Q & A... reward & punishment...

Q & A... reward & punishment... Q & A...
Truth About Manipulation
"What is your manipulation is my explanation and education.
Manipulation, like truth, is in the eye of the beholder."
(optimistic mantra of political image
consultant and marketeer)
MOTTO:
A clear scientific consensus says you can trust us.
Sidebar D: [More on Nietzsche's single startling statement about the general delusion of optimism.]

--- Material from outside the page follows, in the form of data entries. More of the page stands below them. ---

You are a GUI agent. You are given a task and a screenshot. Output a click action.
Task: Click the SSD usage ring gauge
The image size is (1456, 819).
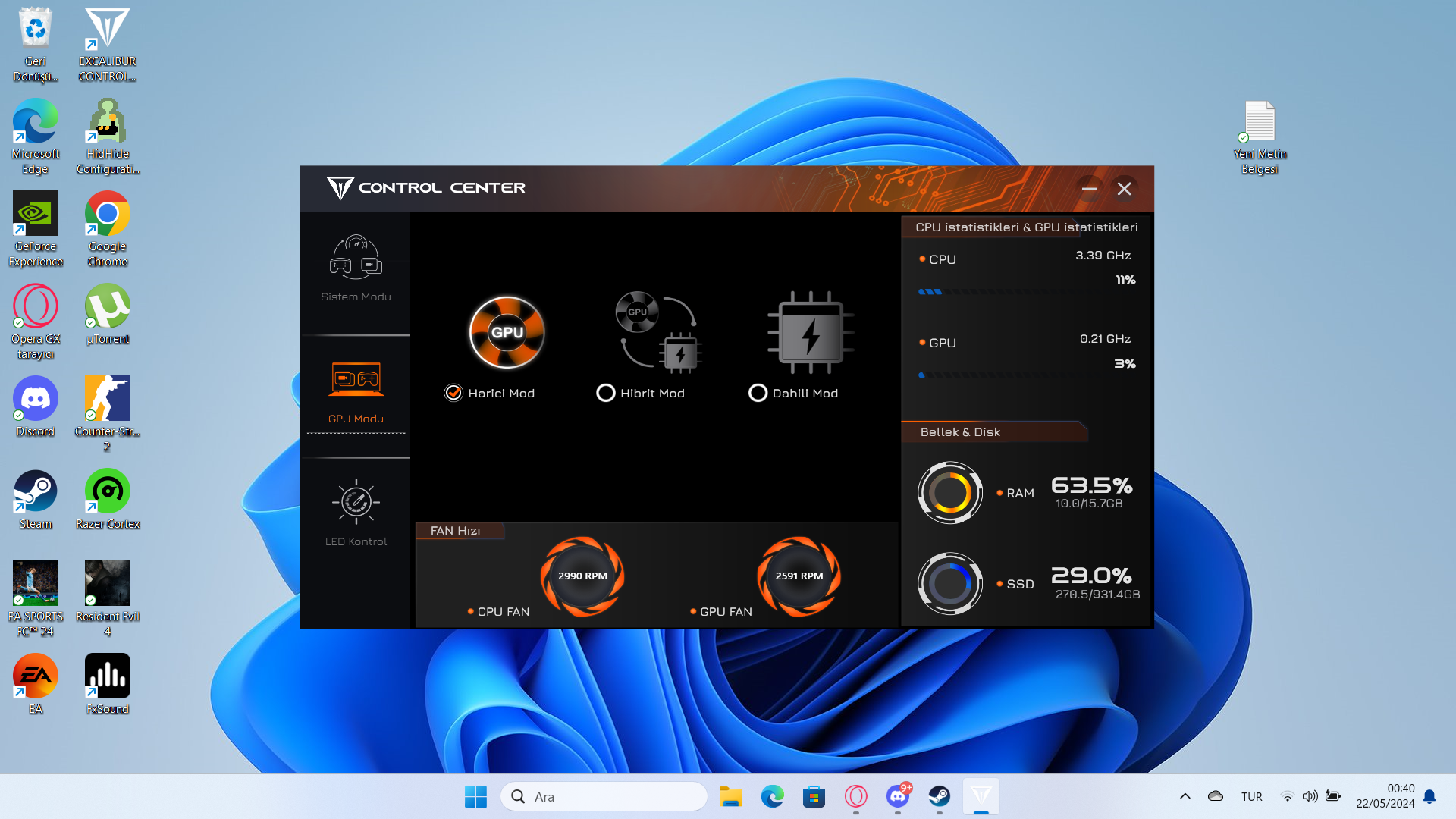[949, 583]
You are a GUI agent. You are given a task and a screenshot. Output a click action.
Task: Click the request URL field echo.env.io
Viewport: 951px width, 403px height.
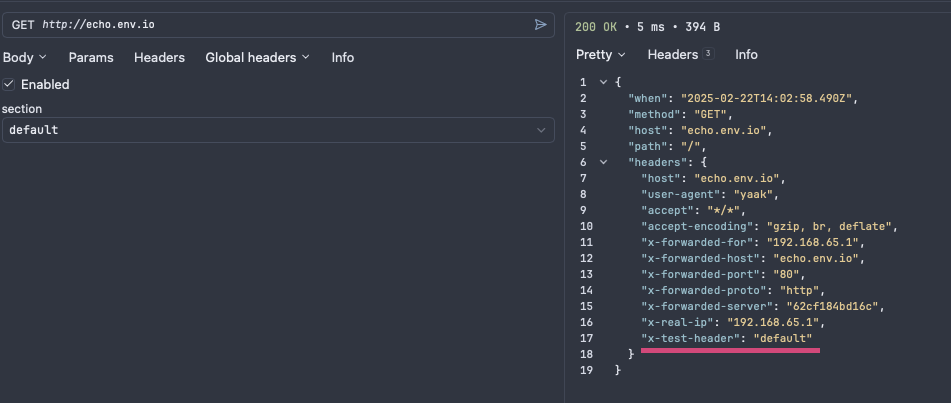point(98,24)
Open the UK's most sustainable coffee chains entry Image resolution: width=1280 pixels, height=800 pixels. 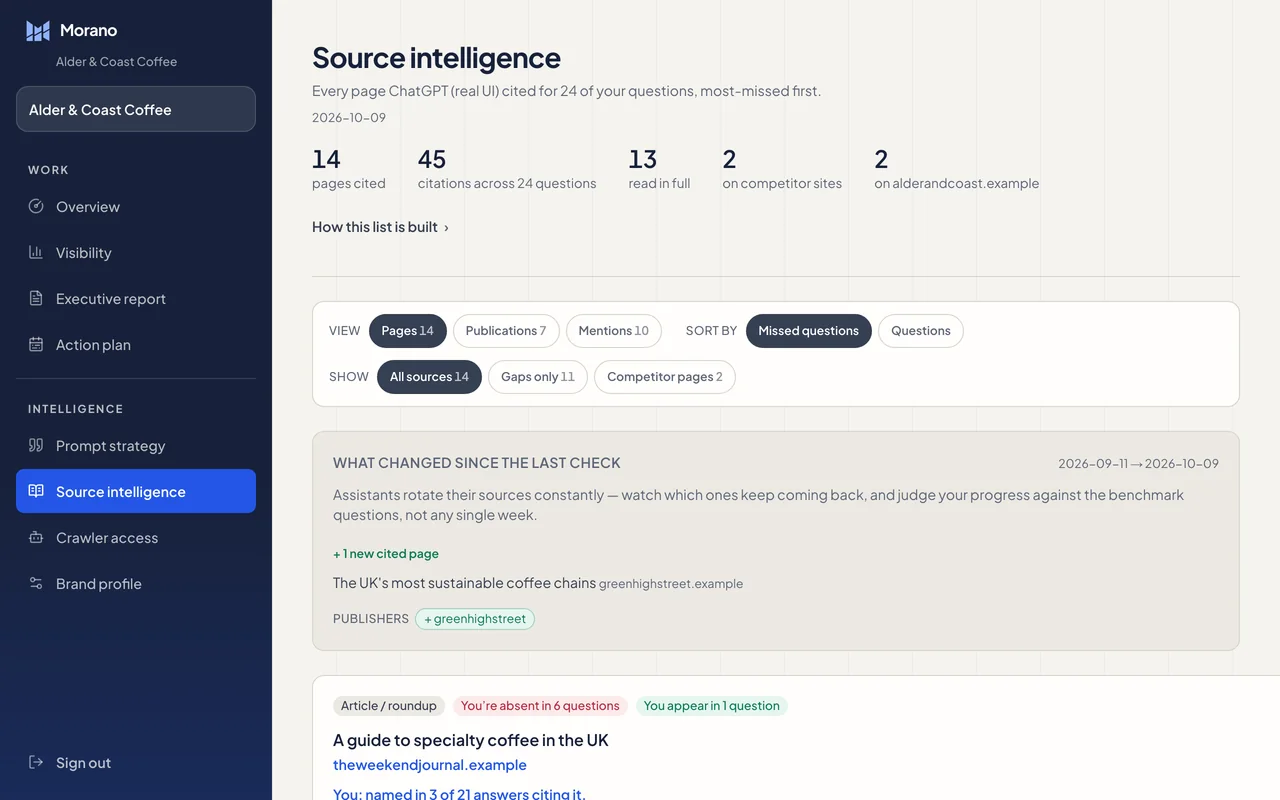click(464, 583)
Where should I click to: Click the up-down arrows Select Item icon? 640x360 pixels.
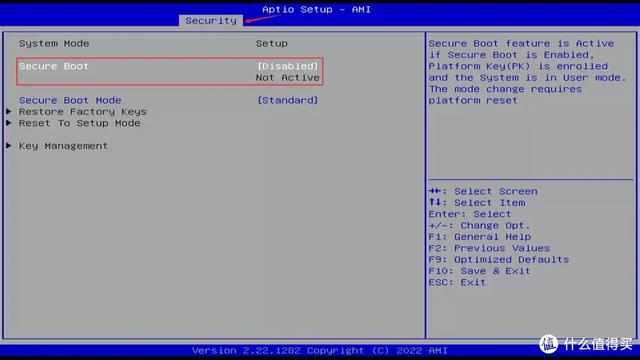pyautogui.click(x=435, y=202)
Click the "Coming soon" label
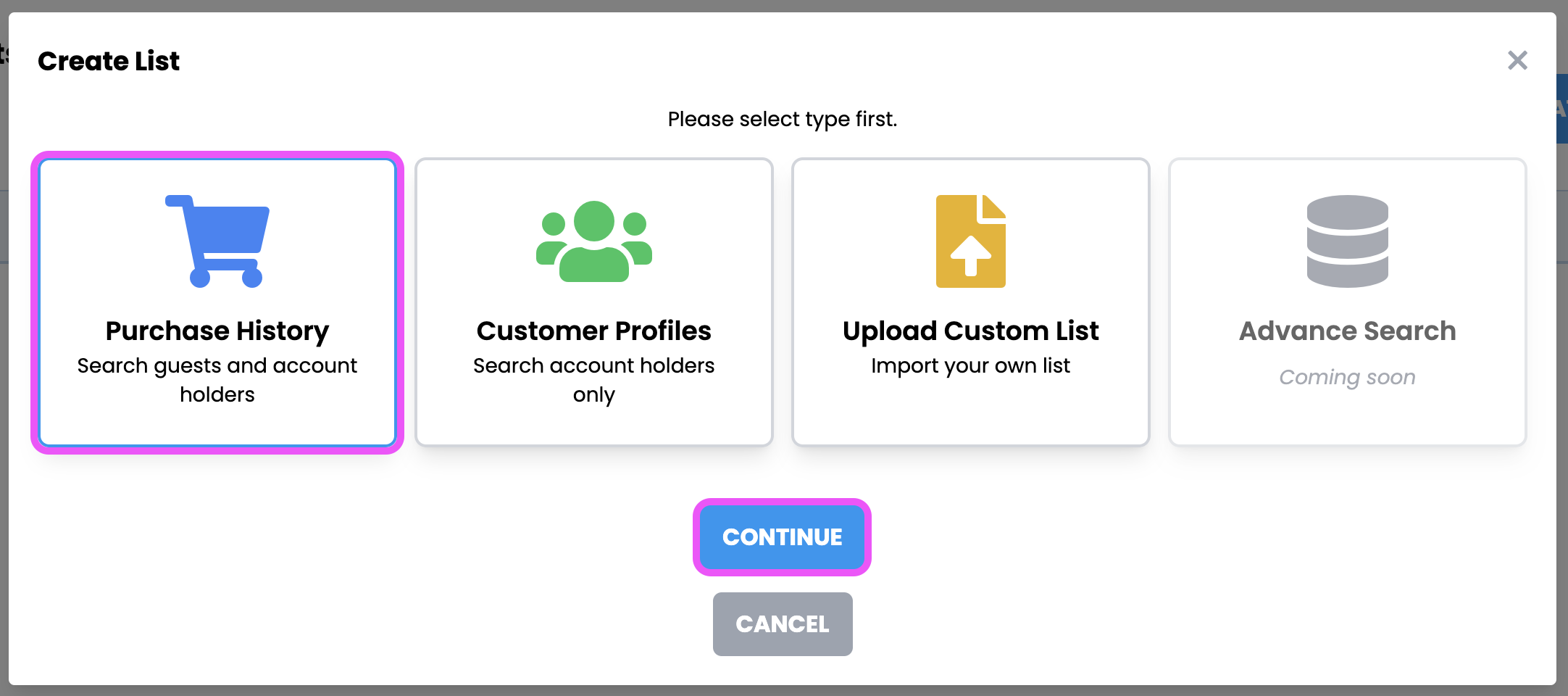The width and height of the screenshot is (1568, 696). (1347, 377)
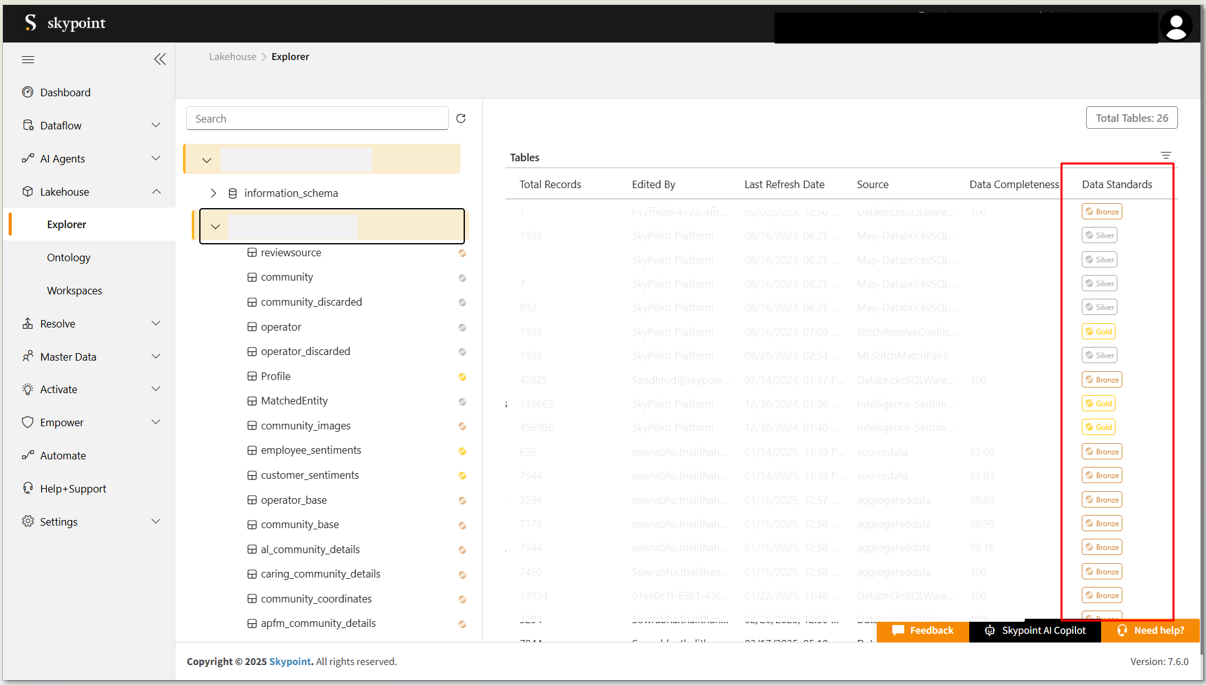The image size is (1206, 685).
Task: Click the database icon next to information_schema
Action: [x=233, y=194]
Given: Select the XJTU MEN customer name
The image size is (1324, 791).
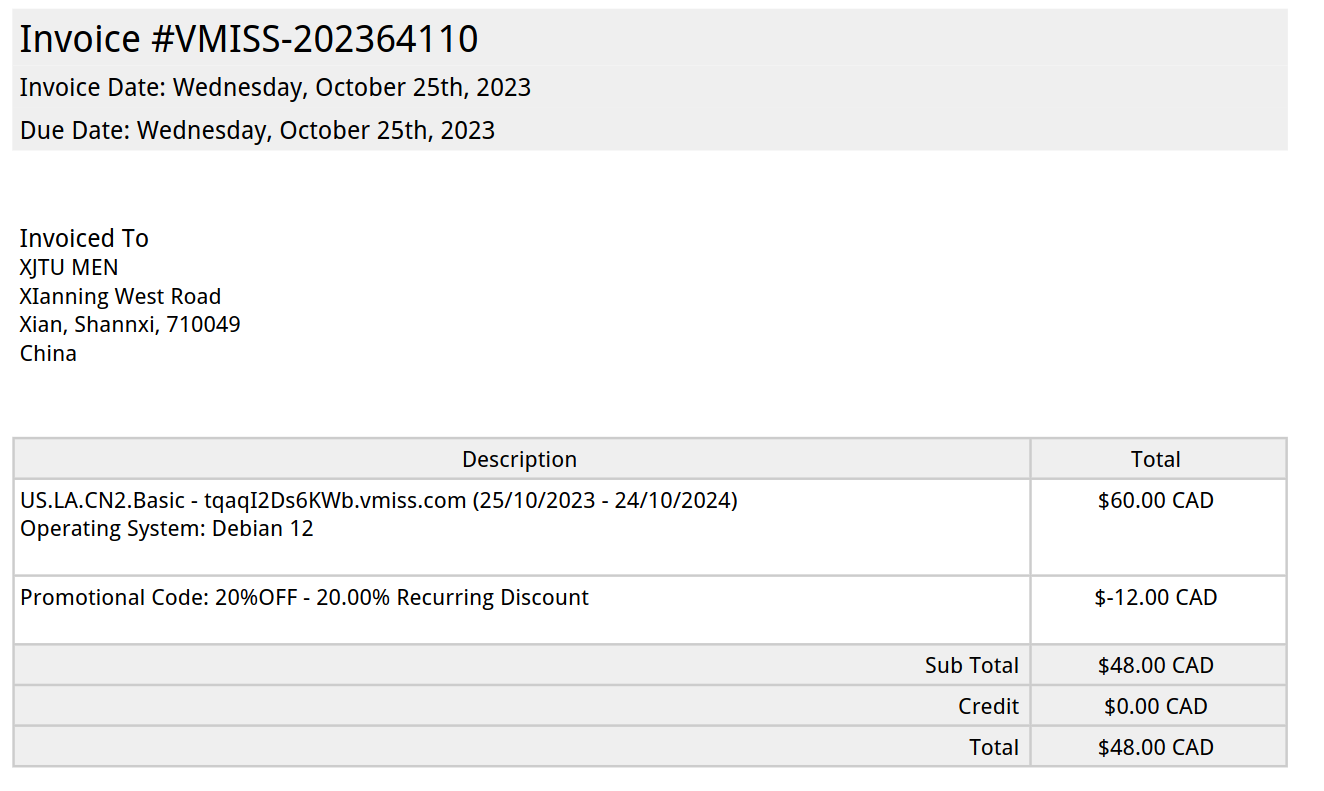Looking at the screenshot, I should (69, 267).
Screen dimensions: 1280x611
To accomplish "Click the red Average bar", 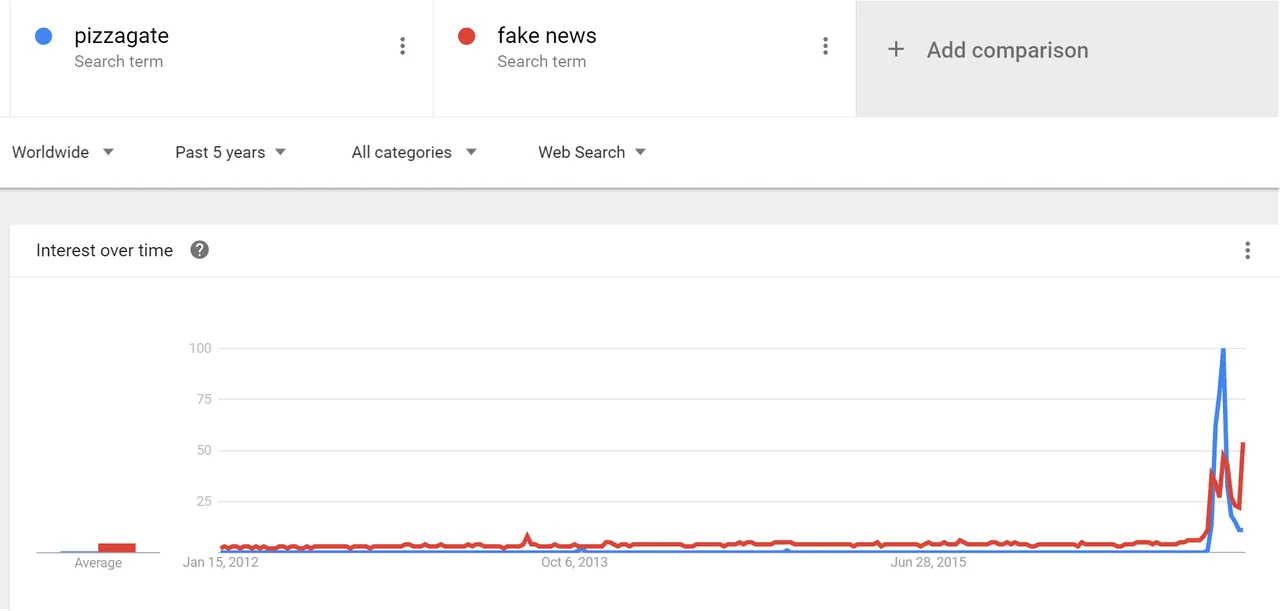I will coord(116,547).
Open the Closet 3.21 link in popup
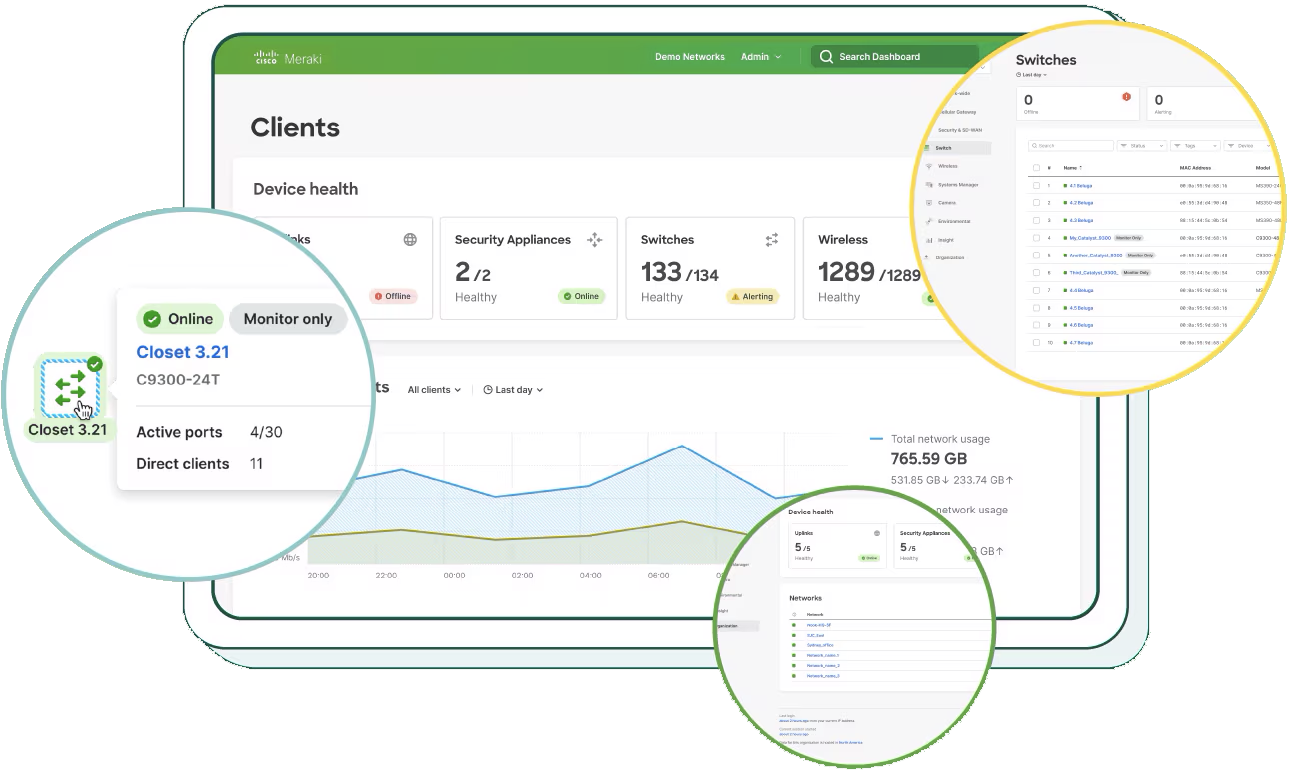The image size is (1293, 771). [x=183, y=352]
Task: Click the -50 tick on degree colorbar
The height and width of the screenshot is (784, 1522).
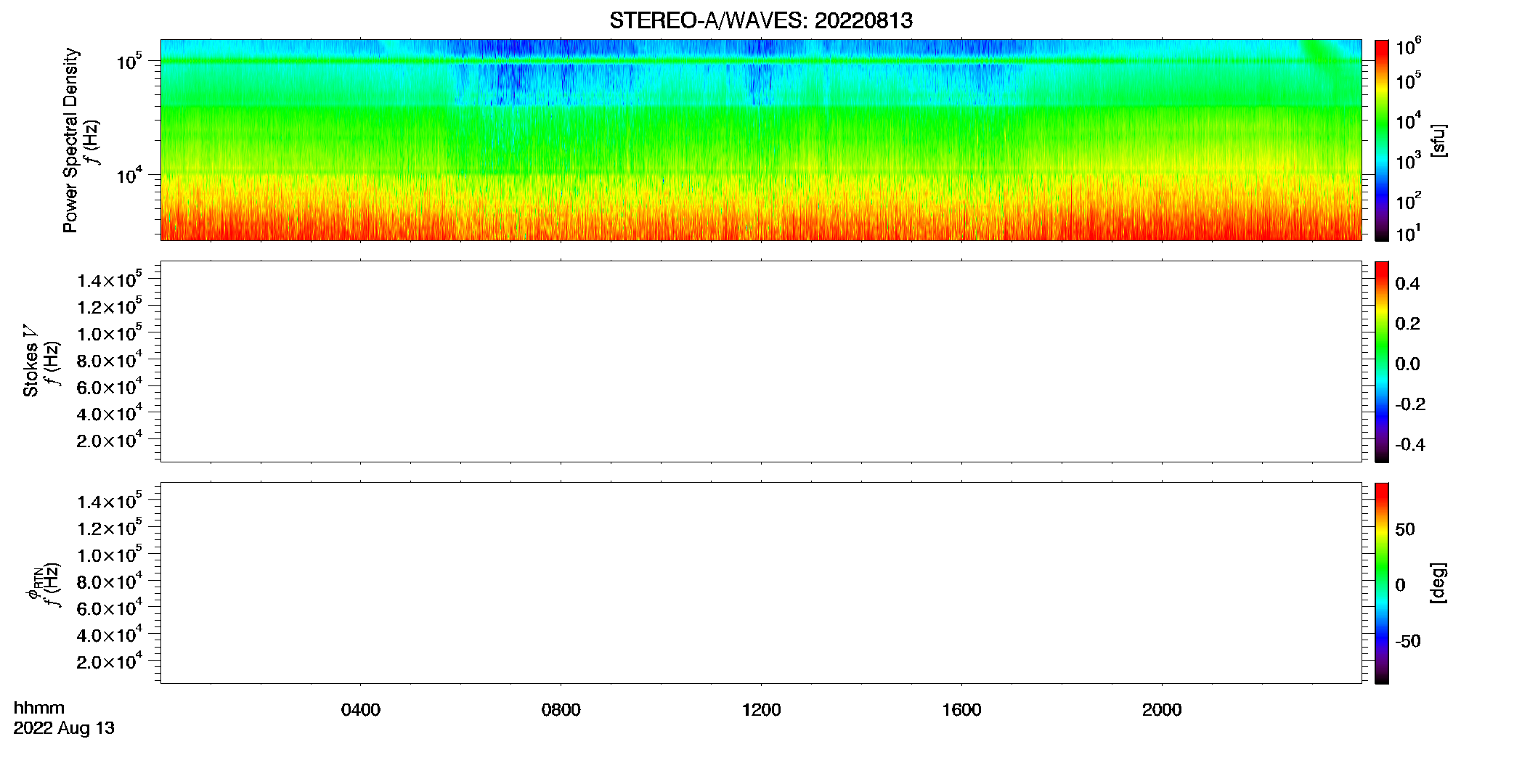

"... Optimism, with its delusion of limitless power!" —Nietzsche
Nothing is Impossible —Christopher Reeve
* ETERNAL OPTIMISTS ALL (beautiful dreamers, wishful thinkers, believers, liers and so on). This delusion of limitless power refered to by Nietzsche can be traced to every form of optimism. For every form of optimism can be said to momentarily echo a joyous faith in some sense of eternal life —the Eternal— no matter how irreligious, irreverent, intuitive, inexplicable, unconscious or irrational this sense may appear. Secular man can easily say every religious faith fosters this delusion of limitless power. But in much the same way, every secular faith or philosophy that succeeds in breeding and sustaining some form of optimism can only succeed by fostering this same delusion. Illusions of infinite life, daydreams of infinite power, exist moment-to-moment undefeated and happily populate every mundane twinkling of life. The mind drinks it all in every chance it gets, most of the time without appearing at all to be drunk or impaired. Consciousness everywhere is flying on a wing and a prayer, floating on everday dreams of the Infinite... to get by. The will to power, secular or religious, cannot help but dream of unlimited power in the background, even while trying to define realistic limits and set realistic goals. Every supposedly insignificant wrinkle of this impetuous will in even the very least of us sounds and summons the will to Power, the Infinite, the Eternal. Whether true or false; we cannot, will not say. Optimism's secret muse of limitless power draws strength from every breath we take. Hope —everywhere twinkling with life— is the will to power. It is ordinary man's deceptively ordinary reverie of the extraordinary. Man is a natural dreamer... Man is an eternal dreamer... dreaming of the Eternal.